El siguiente tren pasó una hora después con idéntica precisión y aprendida rutina, soltando un bostezo al detenerse, abriendo sus puertas para permitir la entrada a nuevos pasajeros y desperezándose luego con un reanimador pitazo antes de continuar su itinerario ya establecido. Pero esta vez el anciano tampoco apareció. Me preguntaba si se habría enfermado esa mañana. Si despertó cansado de completar el viaje –caminando, suponía yo- entre su casa o el lugar del que fuera que saliera cada mañana y la estación. O si sencillamente no despertó. Mil y una teorías trataban de enrielarse en mi mente para encontrar una explicación satisfactoria y tranquilizadora a la inquietante ausencia del anciano, sin éxito, mientras yo continuaba ahí, parado en el andén, con mi casaca bajo el brazo y la mirada angustiosa, esperando el regreso del anciano con ese viejo e inamovible sombrero en su cabeza y ese viejo y ya casi inasible palo que usaba de bastón.

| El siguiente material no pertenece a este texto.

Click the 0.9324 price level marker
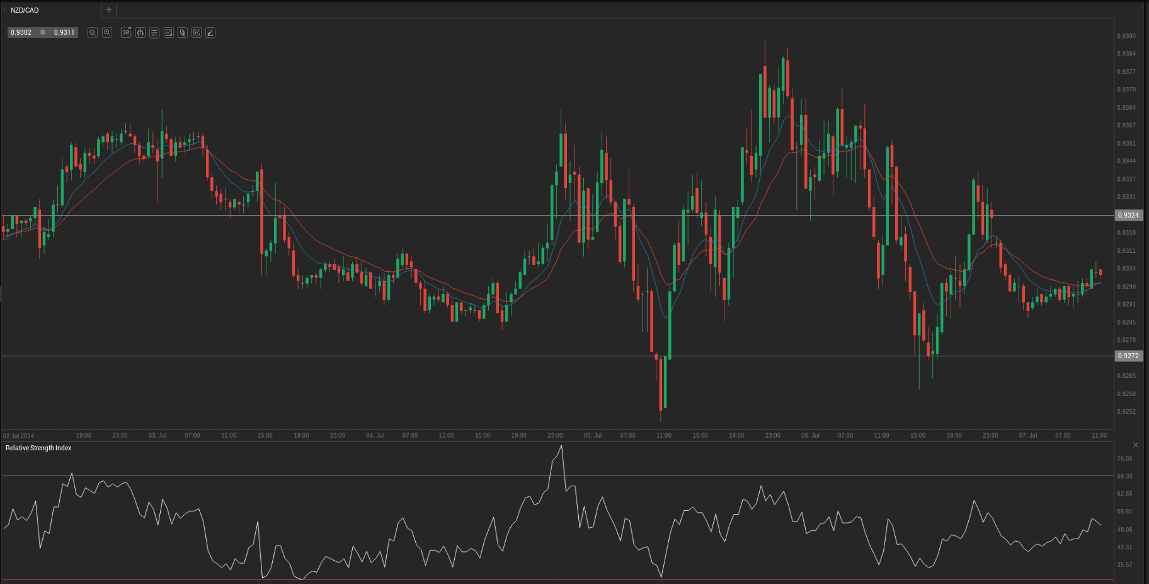This screenshot has width=1149, height=584. click(x=1128, y=215)

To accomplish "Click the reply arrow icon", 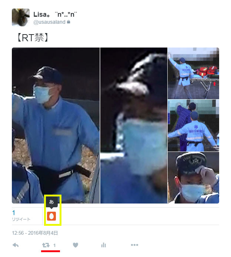I will [16, 245].
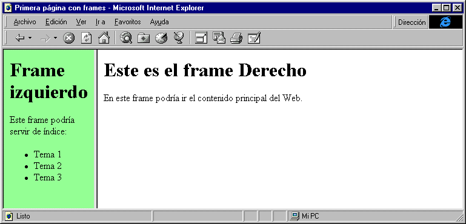
Task: Open the Favoritos menu
Action: (127, 22)
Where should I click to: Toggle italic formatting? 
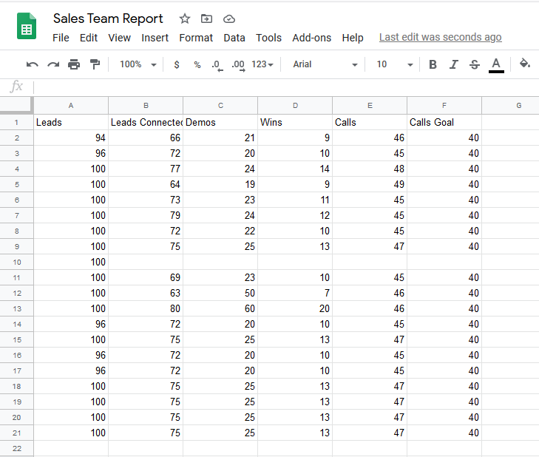[x=454, y=64]
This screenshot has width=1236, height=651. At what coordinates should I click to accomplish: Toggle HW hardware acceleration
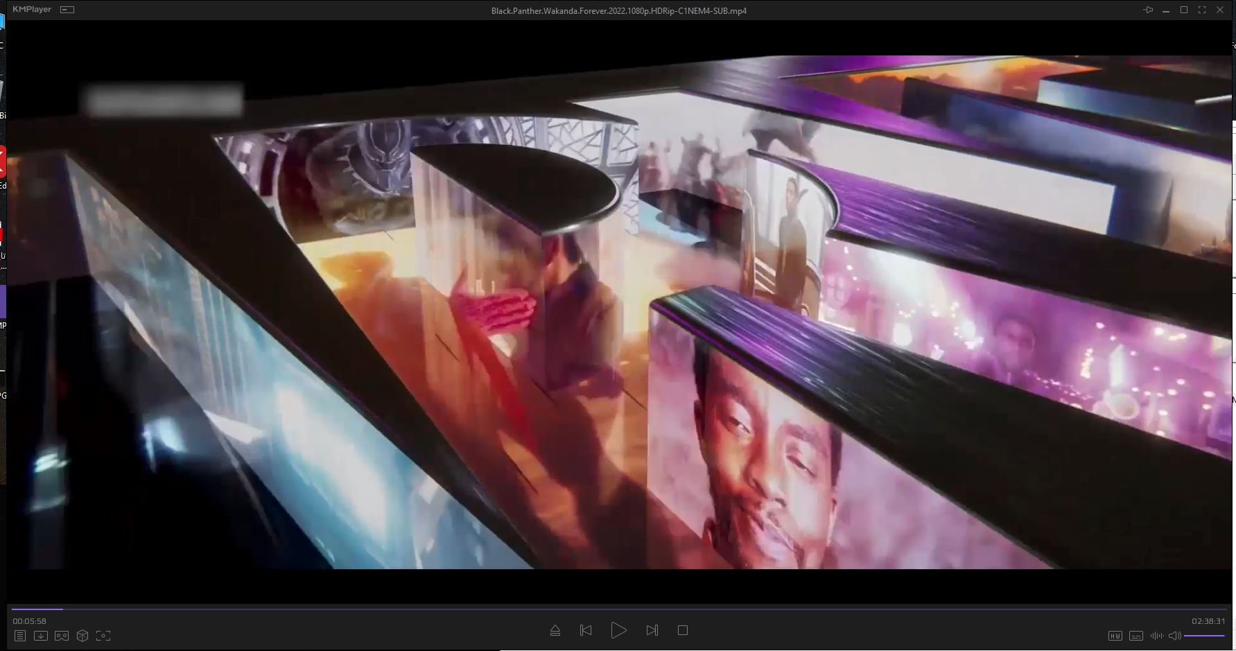pos(1115,636)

No me importó faltar ese día al trabajo, ni tampoco el siguiente. Porque al no ver nuevamente al anciano ahí sentado al pasar al otro día por la estación Chiguayante, no tuve más remedio que volver a bajar del tren y quedarme otra vez ahí parado, la casaca negra bajo el brazo, con los pies muy cerca del asiento que tantas mañanas el anciano reservó para provocar hoy mi angustia, esperando su apacible aparición como un niño que espera el día de Navidad, atento a cada movimiento en la estación, seguro de que entre la siguiente oleada de pasajeros lo vería pasar, a paso lento, con las manos en su bastón, su terno ya raído por los años y el sombrero puesto, para tomar su acostumbrado palco en este rotativo incansable al que yo no me he cansado aún ni me cansaré de asistir mañana, pasado mañana, una y otra vez cada mañana, seguro de que uno de estos días el anciano volverá a su lugar.